▶ _Given data_
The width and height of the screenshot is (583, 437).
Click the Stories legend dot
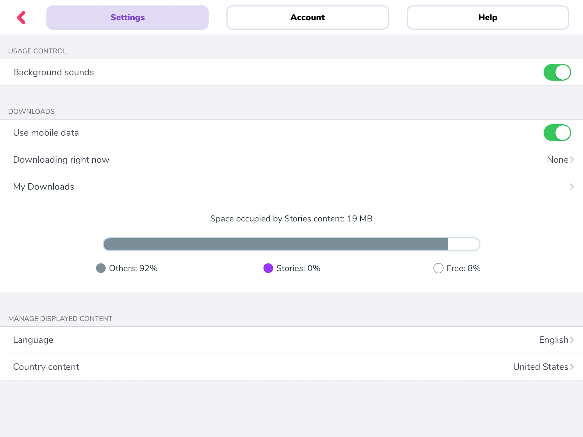pos(268,268)
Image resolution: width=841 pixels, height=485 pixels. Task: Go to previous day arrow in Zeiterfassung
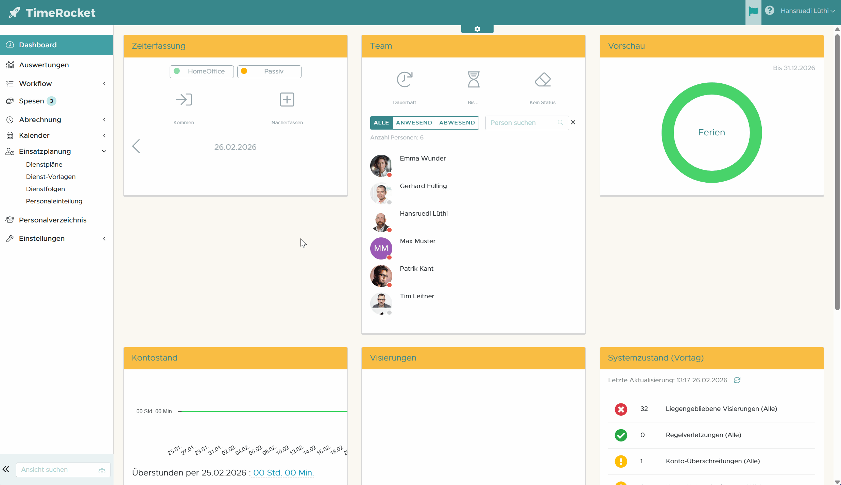click(136, 146)
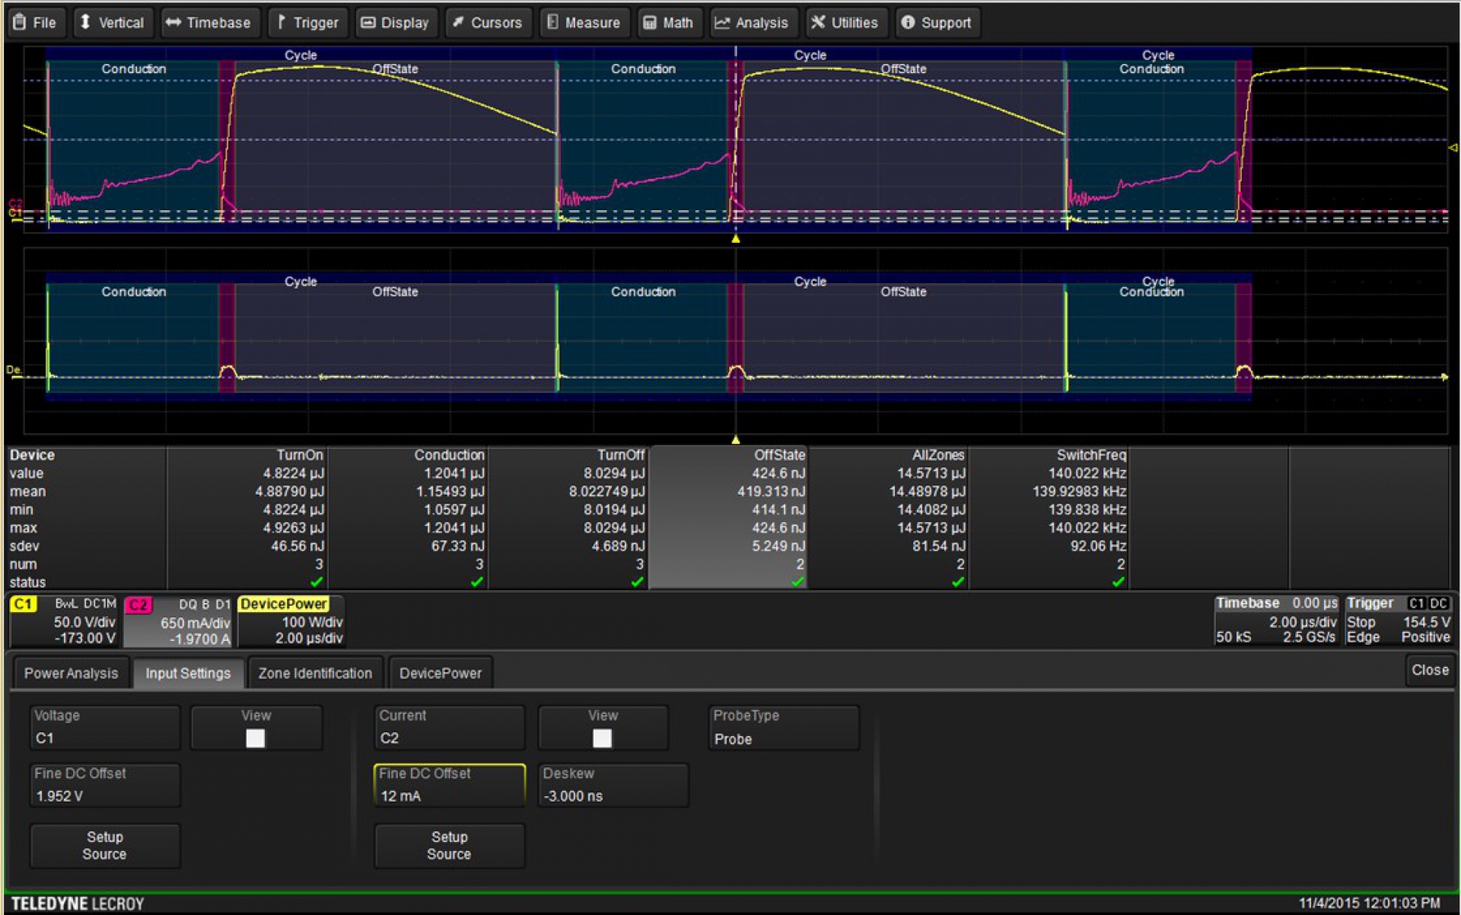
Task: Toggle the Voltage View checkbox
Action: pos(255,738)
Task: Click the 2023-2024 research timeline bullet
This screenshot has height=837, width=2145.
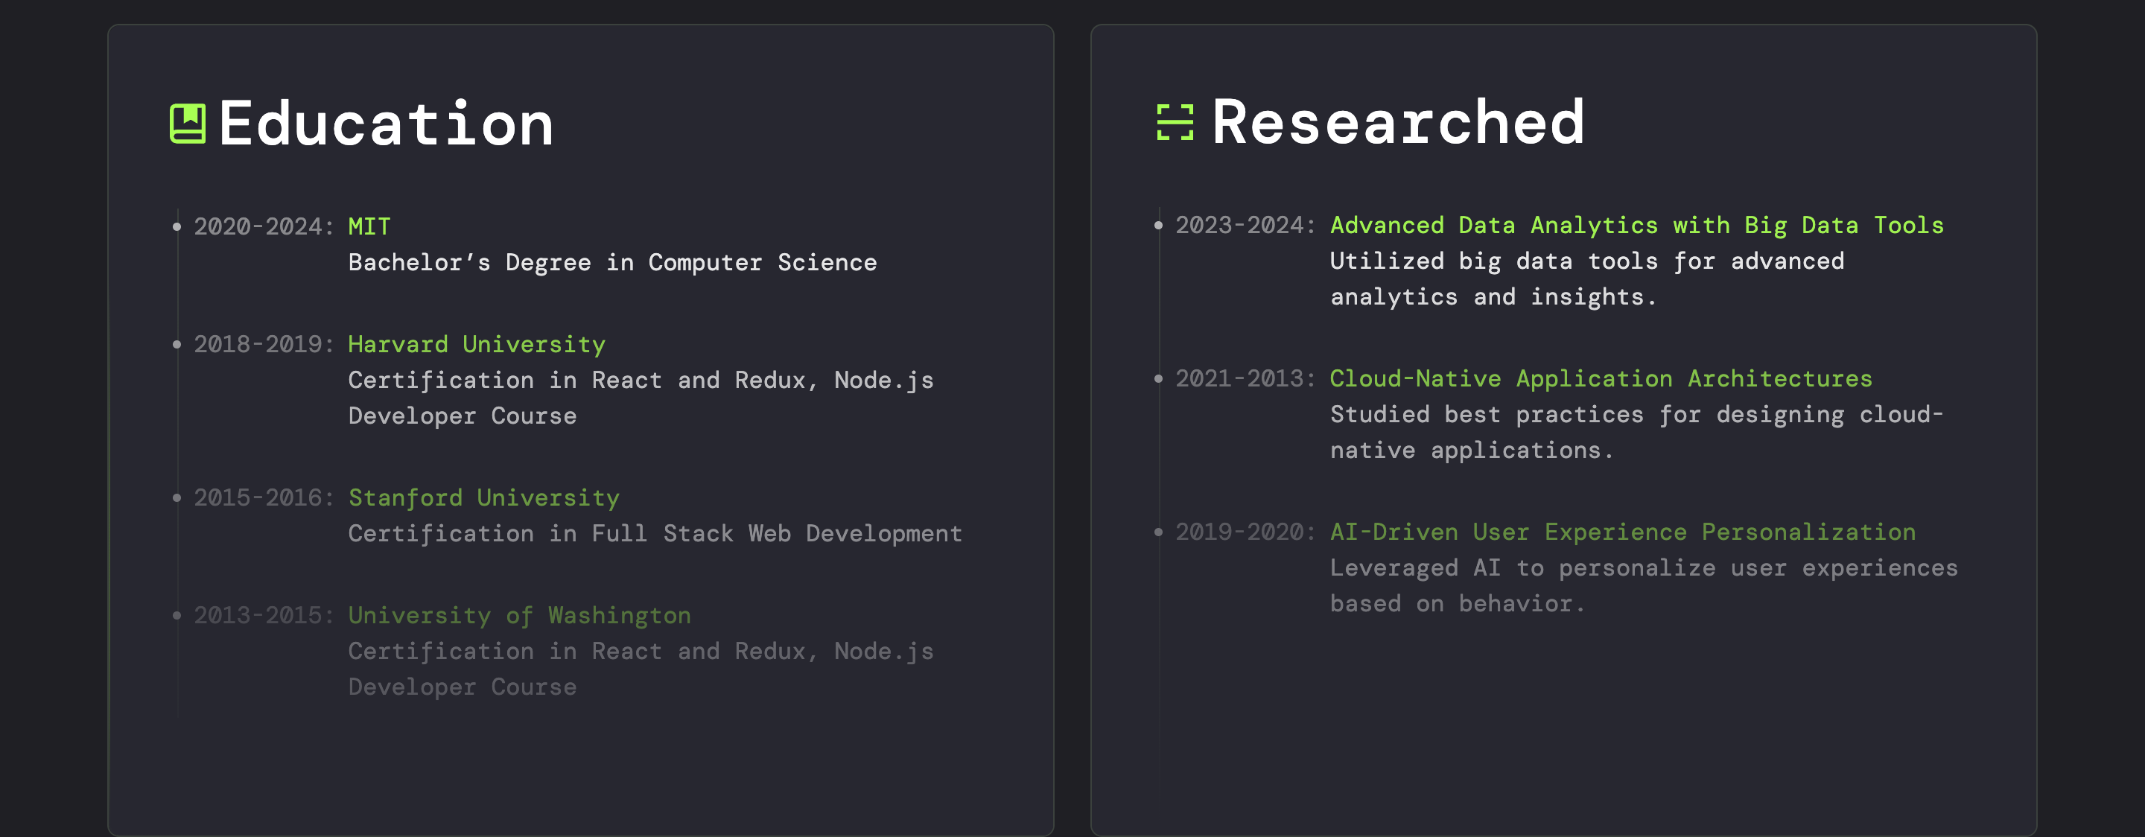Action: [1157, 225]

▶ _Requirement_
Repeat every entry exactly. Do not include the pictures.

▶ _Expected answer_
The width and height of the screenshot is (583, 437).
Click the Stories legend dot
pos(268,268)
Image resolution: width=841 pixels, height=485 pixels. Task: Go to previous day arrow in Zeiterfassung
click(136, 146)
Task: Toggle the Voltage View checkbox
Action: pos(255,738)
Task: Click the 2023-2024 research timeline bullet
This screenshot has height=837, width=2145.
Action: [1157, 225]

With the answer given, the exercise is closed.